Study Smarter, Not Harder: The Two Techniques That Actually Work
Re-reading and highlighting feel productive and barely work. Here are the two methods learning scientists keep proving beat everything else.
Real talk: most studying feels productive and isn't. You re-read the chapter, highlight the important bits, look over your notes, and walk away feeling like you've got it. Then the exam asks you to actually use the material and it's just gone.
Here's why. Recognizing information, that "yeah, I've seen this" feeling, is not the same as being able to pull it out of your own head. Two techniques fix that, and they're backed by decades of learning research. Let's get into them.
1. Retrieval practice: test yourself before you're ready
Instead of re-reading, close the book and try to drag the information out of your own brain. Flashcards, practice problems, or honestly just writing down everything you remember about a topic on a blank page.
And yeah, it feels worse than re-reading.
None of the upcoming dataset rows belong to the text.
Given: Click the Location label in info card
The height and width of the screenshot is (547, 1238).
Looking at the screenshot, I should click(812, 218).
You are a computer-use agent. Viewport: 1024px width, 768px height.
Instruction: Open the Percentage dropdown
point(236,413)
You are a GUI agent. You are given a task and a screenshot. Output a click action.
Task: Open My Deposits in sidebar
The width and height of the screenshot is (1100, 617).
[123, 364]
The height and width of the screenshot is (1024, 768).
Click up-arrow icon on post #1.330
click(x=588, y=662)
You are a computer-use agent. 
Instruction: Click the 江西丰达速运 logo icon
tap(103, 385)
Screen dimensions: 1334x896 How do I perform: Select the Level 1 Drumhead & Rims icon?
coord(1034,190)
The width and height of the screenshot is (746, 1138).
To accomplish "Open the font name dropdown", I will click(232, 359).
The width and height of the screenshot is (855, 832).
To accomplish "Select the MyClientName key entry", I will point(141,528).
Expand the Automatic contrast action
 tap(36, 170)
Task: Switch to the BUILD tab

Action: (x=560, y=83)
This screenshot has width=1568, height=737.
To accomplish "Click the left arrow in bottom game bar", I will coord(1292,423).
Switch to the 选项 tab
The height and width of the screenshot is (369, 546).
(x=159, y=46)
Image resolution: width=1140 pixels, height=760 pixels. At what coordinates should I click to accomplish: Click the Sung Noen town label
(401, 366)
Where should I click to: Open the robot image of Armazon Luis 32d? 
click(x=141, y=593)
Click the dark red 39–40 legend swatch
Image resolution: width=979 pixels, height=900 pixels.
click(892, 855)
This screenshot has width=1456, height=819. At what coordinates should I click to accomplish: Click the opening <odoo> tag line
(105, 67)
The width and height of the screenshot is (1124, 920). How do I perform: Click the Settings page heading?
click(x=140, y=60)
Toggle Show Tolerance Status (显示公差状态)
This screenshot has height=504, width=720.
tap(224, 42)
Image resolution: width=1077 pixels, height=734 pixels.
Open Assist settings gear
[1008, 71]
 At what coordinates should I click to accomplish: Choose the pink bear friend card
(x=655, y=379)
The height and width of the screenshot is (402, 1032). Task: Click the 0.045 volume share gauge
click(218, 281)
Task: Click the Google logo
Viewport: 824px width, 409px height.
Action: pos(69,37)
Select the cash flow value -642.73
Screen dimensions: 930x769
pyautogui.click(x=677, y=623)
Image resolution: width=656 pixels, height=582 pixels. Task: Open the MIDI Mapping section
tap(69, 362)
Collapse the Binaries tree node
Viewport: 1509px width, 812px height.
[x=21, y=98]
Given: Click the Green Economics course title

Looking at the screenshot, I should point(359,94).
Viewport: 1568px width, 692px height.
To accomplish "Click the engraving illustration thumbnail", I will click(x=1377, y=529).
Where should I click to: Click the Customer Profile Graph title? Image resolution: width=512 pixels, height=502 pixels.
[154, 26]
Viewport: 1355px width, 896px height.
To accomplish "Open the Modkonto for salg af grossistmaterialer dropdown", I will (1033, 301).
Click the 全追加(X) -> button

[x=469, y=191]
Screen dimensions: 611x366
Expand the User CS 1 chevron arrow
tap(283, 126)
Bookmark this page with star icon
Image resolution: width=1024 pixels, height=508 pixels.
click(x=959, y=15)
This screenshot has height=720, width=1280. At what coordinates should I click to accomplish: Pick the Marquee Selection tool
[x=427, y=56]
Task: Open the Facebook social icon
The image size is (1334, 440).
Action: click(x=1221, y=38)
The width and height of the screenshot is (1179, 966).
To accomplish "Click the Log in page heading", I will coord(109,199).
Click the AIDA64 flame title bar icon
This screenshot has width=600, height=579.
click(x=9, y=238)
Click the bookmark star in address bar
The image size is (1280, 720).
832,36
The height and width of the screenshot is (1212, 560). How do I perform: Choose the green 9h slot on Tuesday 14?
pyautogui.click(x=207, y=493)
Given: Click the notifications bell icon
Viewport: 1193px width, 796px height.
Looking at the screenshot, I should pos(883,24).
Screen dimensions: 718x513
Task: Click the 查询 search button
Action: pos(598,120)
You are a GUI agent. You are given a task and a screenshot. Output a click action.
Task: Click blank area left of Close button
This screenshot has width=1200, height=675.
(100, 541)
It's harder, and you're going to get stuff wrong. That difficulty is the whole point. Every time you struggle to recall something and land it, you strengthen the path back to it. Passive review skips the struggle, so it skips the learning.
Easiest version to start with: after every lecture, close your laptop and write down the three most important things from memory. Check what you missed. That's the whole habit.
2. Spacing: spread it out instead of cramming
Same total study time works way better broken into short sessions across a few days instead of one long panic-binge the night before.
Here's why that works. Cramming loads everything into short-term memory, which empties about as fast as it filled. Spacing forces your brain to keep re-grabbing the material after it's started to fade, and that re-grabbing is what makes it stick for real.
A schedule that actually works for something you learned Monday:
- Review it quick on Tuesday
- Again Thursday
- Again the following week
- Once more a few days before the exam
Each review is short. The gaps do the heavy lifting.
Put them together
The strongest version stacks both: spaced retrieval practice. Quiz yourself on the material, then quiz yourself again a few days later, then again the week after. You're just spacing out the act of testing yourself.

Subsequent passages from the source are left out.